Our girls have faired better since we have started feeding chaffhaye. Their milk supply is up and they were already getting free choice alfalfa hay.


----------



## bornagain62511 (Mar 3, 2015)

Thanks for the replies. I emailed them and this is what they said in return:

Thank you for your email. Chaffhaye is a 100% forage replacement and would be excellent for feeding your goats as the sole forage portion of their diet.

I have raised numerous types/breeds of goats for over a 25 years. 17 years ago, when I was first introduced to Chaffhaye, I started feeding them 100% Chaffhaye (no grain or additional baled hay) along with a broad spectrum mineral. They all look and feel great.

More about Chaffhaye:

Our recommended feeding ratio is 1.5 lbs. of Chaffhaye per 100 lbs. of horse & 2 to 2.5 lbs. per 100 lbs. of ruminant per day when feeding Chaffhaye as the sole forage portion of your animals' diet. 

Additionally, when feeding Chaffhaye you will be able to cut all of your secondary feeds in half or more (grains, hay, etc&#8230 or out altogether.
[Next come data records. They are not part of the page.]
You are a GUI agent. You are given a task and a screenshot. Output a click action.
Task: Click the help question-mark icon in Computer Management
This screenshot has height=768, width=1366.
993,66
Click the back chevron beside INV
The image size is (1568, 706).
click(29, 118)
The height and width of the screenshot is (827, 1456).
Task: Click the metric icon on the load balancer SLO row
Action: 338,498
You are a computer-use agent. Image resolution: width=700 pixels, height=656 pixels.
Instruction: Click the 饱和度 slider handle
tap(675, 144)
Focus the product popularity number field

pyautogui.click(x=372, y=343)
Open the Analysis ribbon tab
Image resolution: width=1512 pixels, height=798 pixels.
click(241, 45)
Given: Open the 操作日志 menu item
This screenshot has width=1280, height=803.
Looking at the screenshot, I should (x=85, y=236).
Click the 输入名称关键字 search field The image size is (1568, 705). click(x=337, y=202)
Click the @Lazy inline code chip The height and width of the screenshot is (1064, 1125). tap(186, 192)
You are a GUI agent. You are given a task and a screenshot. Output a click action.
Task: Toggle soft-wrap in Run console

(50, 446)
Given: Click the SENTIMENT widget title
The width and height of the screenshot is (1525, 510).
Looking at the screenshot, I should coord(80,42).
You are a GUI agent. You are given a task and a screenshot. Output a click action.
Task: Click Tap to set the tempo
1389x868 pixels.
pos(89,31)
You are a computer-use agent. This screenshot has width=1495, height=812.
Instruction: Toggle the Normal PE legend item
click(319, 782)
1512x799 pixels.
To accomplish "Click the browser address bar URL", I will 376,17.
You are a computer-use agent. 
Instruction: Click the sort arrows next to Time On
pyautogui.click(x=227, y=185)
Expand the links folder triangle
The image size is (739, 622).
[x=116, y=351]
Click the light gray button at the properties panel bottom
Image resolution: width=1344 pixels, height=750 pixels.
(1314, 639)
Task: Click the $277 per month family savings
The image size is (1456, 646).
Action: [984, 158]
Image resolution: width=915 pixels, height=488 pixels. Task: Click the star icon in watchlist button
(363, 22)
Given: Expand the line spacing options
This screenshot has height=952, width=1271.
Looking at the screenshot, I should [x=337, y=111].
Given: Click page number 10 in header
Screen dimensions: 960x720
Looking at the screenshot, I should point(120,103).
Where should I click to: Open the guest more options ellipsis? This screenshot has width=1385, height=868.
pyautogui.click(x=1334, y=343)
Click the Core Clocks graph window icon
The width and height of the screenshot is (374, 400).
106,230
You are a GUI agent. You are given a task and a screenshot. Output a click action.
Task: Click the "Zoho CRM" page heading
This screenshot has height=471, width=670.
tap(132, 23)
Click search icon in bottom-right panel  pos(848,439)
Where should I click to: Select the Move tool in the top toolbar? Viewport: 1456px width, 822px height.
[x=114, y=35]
This is due to Chaffhaye being fermented hay, 50% predigested, and creating an environment for the other feeds that are sharing space in the stomach of the animal benefit from the micro flora that Chaffhaye adds and therefore breaking down the secondary feeds for a better absorption rate.

What makes us different than traditional baled alfalfa? The major difference between Chaffhaye and baled alfalfa is that Chaffhaye undergoes a fermentation process which breaks down the plant matter. The fermentation in a way "pre-digests" the plant matter so when the animals eat Chaffhaye they are getting about 50% more nutrition then they would out of a dry, baled forage. 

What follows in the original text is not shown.